Theater Review - Clock stopper

The beauty of 8 1/2 x 11 is its brevity. The city’s “most dangerous” play festival, produced annually by Dad’s Garage Theatre, pits nine short plays against an onscreen digital timer, keeping all but the last one under 11 minutes and limiting the final to just five-and-a-half. By the time you get sufficiently bored (or enamored, or annoyed) with a segment, it’s over.

Folks who’ve seen previous incarnations of 8 1/2 x 11 might expect the madcap revelry that the Dad’s crew is famous for, but this year’s show more often mixes the laughter with squirms. At least two of the plays leave the audience cringing a collective “ewww” at their finish.

Valerie Jean Johnson’s “Your Typical, Everyday, Lighthearted, Romantic Comedy” finds a pedophile (Michael Terrazas) practicing pick-up lines at a playground. The piece won the Kennedy Center/American College Theatre Festival’s Ten Minute Play Competition and perhaps gives a glimpse of things to come as Dad’s national reputation grows.

The clock can’t run out fast enough for the “Da Tree Graces,” which sets a freaky familial conversation in a john. Written by Del Hamilton of 7 Stages, the piece swims in non sequiturs and gag-inducing scatological visuals.

Oddly enough, 8 1/2 x 11’s two best segments may be the ones without dialogue. Zoetic Dance Ensemble’s “Drag” starts slowly, but soon wows with its sexy, melancholy gyrations. “When Dignity is Lost, Many Options Open Up” follows a workaday stiff (Wade Tilton) as he struggles to make it to the office on time. Directed by Montica Pas of VisionQuest Theater, the piece plays like a frantic Tex Avery cartoon set to a David Bowie soundtrack.

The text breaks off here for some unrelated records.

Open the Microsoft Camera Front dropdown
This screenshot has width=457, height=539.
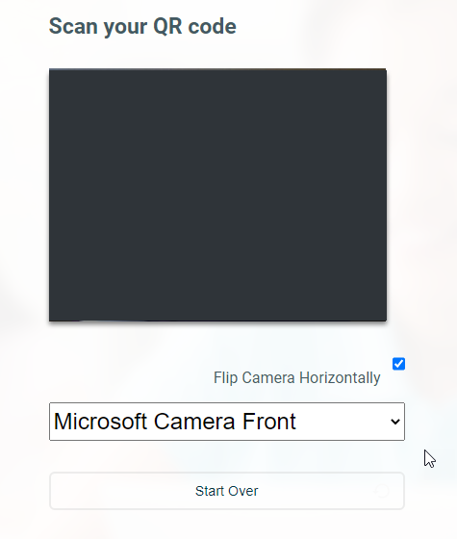point(227,422)
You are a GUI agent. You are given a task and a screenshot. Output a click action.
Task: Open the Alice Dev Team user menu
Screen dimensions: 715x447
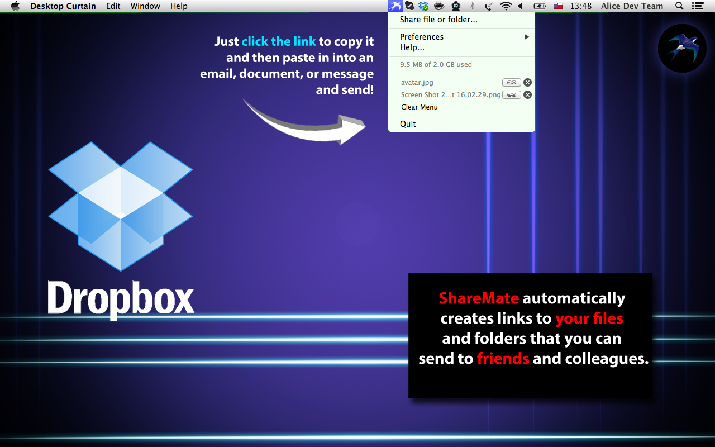coord(632,6)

Though 8 1/2 x 11 works as a fascinating cross-section of Atlanta theater talent (with PushPush, Theater Emory and others represented), that spirit of collaboration is undermined by the video interludes shown between segments. They begin as quippy observations from some of the personalities behind the production, but later clips become shameless commercials for Dad’s Garage improv comedy and classes. Riffs on “Masterpiece Theatre” in the first and final clips do warrant laughs, but the bits are mostly wasted filler in a show that hinges on its succinctness.

8 1/2 x 11 runs through Feb. 22. Thurs.-Sat. 8 p.m.; Feb. 3 at 8 p.m.; Feb. 16 at 5 p.m. $15-$20. Dad’s Garage Theatre, 280 Elizabeth St. 404-523-3141.